Containers that fail with no reason causes a panic #26

sherzberg · 2019-11-08T16:00:19Z

See #25 (comment) for more background.

panic: runtime error: invalid memory address or nil pointer dereference
[signal SIGSEGV: segmentation violation code=0x1 addr=0x8 pc=0x895b85]

goroutine 1 [running]:
github.com/buildkite/ecs-run-task/runner.writeContainerFinishedMessage(0xb226e0, 0xc00009c010, 0xc0002161c0, 0xc0001bd9e0, 0xc0001b82a0, 0x3a, 0x0)
	/Users/lachlan/go/src/github.com/buildkite/ecs-run-task/runner/runner.go:261 +0x155
github.com/buildkite/ecs-run-task/runner.(*Runner).Run(0xc0000ac0e0, 0xb226e0, 0xc00009c010, 0x0, 0x1)
	/Users/lachlan/go/src/github.com/buildkite/ecs-run-task/runner/runner.go:219 +0x12dd
main.main.func1(0xc0000e8580, 0x0, 0x0)
	/Users/lachlan/go/src/github.com/buildkite/ecs-run-task/main.go:115 +0x625
github.com/urfave/cli.HandleAction(0x93db80, 0xa17268, 0xc0000e8580, 0x0, 0x0)
	/Users/lachlan/go/pkg/mod/github.com/urfave/cli@v1.20.0/app.go:490 +0xc8
github.com/urfave/cli.(*App).Run(0xc00014cea0, 0xc0000ac000, 0xe, 0xe, 0x0, 0x0)
	/Users/lachlan/go/pkg/mod/github.com/urfave/cli@v1.20.0/app.go:264 +0x57c
main.main()
	/Users/lachlan/go/src/github.com/buildkite/ecs-run-task/main.go:125 +0x8c3

From the AWS console, this looks like a case where ECS doesn't even get to the point of launching a container, so we might be able to fallback to the ecs.Task.StoppedReason.
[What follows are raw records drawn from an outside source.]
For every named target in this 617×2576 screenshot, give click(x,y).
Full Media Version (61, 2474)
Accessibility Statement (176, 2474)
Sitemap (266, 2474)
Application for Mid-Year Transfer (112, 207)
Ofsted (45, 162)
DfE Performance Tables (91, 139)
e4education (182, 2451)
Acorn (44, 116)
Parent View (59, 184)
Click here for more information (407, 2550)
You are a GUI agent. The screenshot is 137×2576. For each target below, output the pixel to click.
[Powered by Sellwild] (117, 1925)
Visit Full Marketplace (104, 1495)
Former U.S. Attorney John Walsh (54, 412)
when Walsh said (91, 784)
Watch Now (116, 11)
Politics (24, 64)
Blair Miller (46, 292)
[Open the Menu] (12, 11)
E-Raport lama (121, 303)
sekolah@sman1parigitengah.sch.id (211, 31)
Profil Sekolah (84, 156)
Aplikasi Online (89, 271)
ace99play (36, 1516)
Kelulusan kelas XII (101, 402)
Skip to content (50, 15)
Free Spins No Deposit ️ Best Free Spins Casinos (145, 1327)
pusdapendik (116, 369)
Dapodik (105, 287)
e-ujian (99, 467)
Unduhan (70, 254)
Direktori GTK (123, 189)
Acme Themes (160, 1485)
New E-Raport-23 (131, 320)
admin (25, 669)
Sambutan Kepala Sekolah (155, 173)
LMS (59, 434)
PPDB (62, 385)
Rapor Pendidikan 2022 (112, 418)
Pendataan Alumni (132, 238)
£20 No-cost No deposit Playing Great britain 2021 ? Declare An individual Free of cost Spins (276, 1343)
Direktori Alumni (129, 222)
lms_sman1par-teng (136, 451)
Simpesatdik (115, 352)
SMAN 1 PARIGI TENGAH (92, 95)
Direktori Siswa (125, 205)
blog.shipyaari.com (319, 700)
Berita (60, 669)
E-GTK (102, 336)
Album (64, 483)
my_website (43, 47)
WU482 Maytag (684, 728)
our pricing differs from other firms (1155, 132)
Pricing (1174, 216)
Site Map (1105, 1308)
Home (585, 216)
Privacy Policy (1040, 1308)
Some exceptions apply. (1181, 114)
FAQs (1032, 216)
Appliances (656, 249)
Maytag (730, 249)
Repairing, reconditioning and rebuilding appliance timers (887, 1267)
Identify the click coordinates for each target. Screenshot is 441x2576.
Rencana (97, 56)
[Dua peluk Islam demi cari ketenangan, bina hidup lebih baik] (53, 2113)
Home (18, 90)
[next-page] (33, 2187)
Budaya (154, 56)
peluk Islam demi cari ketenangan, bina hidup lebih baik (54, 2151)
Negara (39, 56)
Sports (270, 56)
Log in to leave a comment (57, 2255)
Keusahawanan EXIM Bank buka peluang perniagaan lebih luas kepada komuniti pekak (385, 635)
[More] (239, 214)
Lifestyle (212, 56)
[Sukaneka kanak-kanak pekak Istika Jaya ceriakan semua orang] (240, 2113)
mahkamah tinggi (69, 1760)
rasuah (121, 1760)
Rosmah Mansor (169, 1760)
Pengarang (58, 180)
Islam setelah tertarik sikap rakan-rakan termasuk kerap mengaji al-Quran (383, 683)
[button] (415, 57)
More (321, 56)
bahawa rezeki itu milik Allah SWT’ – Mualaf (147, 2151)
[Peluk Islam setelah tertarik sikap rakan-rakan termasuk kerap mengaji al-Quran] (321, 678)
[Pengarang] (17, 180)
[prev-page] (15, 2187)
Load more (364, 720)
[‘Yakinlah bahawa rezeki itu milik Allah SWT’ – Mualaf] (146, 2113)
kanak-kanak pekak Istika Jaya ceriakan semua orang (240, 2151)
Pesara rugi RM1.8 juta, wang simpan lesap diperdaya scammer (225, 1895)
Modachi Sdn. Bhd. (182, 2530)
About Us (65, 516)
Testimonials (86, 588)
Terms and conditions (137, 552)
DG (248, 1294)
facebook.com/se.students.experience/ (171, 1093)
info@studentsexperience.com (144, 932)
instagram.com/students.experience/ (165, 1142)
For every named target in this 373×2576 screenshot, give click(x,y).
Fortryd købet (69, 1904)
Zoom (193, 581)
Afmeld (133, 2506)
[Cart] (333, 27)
The text was updated successfully, but these errors were encountered:

fixes buildkite#26

sherzberg · 2019-11-08T17:21:42Z

Here is some more info around this particular panic.

Output from aws ecs describe-tasks --tasks REDACTED --cluster REDACTED

{
	"tasks": [{
		"taskArn": "arn:aws:ecs:us-east-1:REDACTED:task/REDACTED",
		"clusterArn": "arn:aws:ecs:us-east-1:REDACTED:cluster/REDACTED",
		"taskDefinitionArn": "arn:aws:ecs:us-east-1:REDACTED:task-definition/deREDACTED:REDACTED",
		"overrides": {
			"containerOverrides": [{
				"name": "app",
				"command": [
					"REDACTED"
				],
				"environment": [

				]
			}]
		},
		"lastStatus": "STOPPED",
		"desiredStatus": "STOPPED",
		"cpu": "256",
		"memory": "512",
		"containers": [{
			"containerArn": "arn:aws:ecs:us-east-1:REDACTED:container/REDACTED",
			"taskArn": "arn:aws:ecs:us-east-1:REDACTED:task/REDACTED",
			"name": "app",
			"lastStatus": "STOPPED",
			"networkInterfaces": [{
				"attachmentId": "REDACTED",
				"privateIpv4Address": "REDACTED"
			}],
			"healthStatus": "UNKNOWN",
			"cpu": "0"
		}],
		"version": 4,
		"stoppedReason": "Timeout waiting for network interface provisioning to complete.",
		"connectivity": "CONNECTED",
		"connectivityAt": 1573233270.396,
		"createdAt": 1573233066.948,
		"stoppingAt": 1573233252.398,
		"stoppedAt": 1573233282.065,
		"group": "family:REDACTED",
		"launchType": "FARGATE",
		"platformVersion": "1.3.0",
		"attachments": [{
			"id": "REDACTED",
			"type": "ElasticNetworkInterface",
			"status": "DELETED",
			"details": [{
					"name": "subnetId",
					"value": "REDACTED"
				},
				{
					"name": "networkInterfaceId",
					"value": "REDACTED"
				},
				{
					"name": "macAddress",
					"value": "REDACTED"
				},
				{
					"name": "privateIPv4Address",
					"value": "REDACTED"
				}
			]
		}],
		"healthStatus": "UNKNOWN",
		"tags": []
	}],
	"failures": []
}

Eli-Goldberg · 2020-02-16T11:32:40Z

Not sure, but it's possible I have a fix - testing it now.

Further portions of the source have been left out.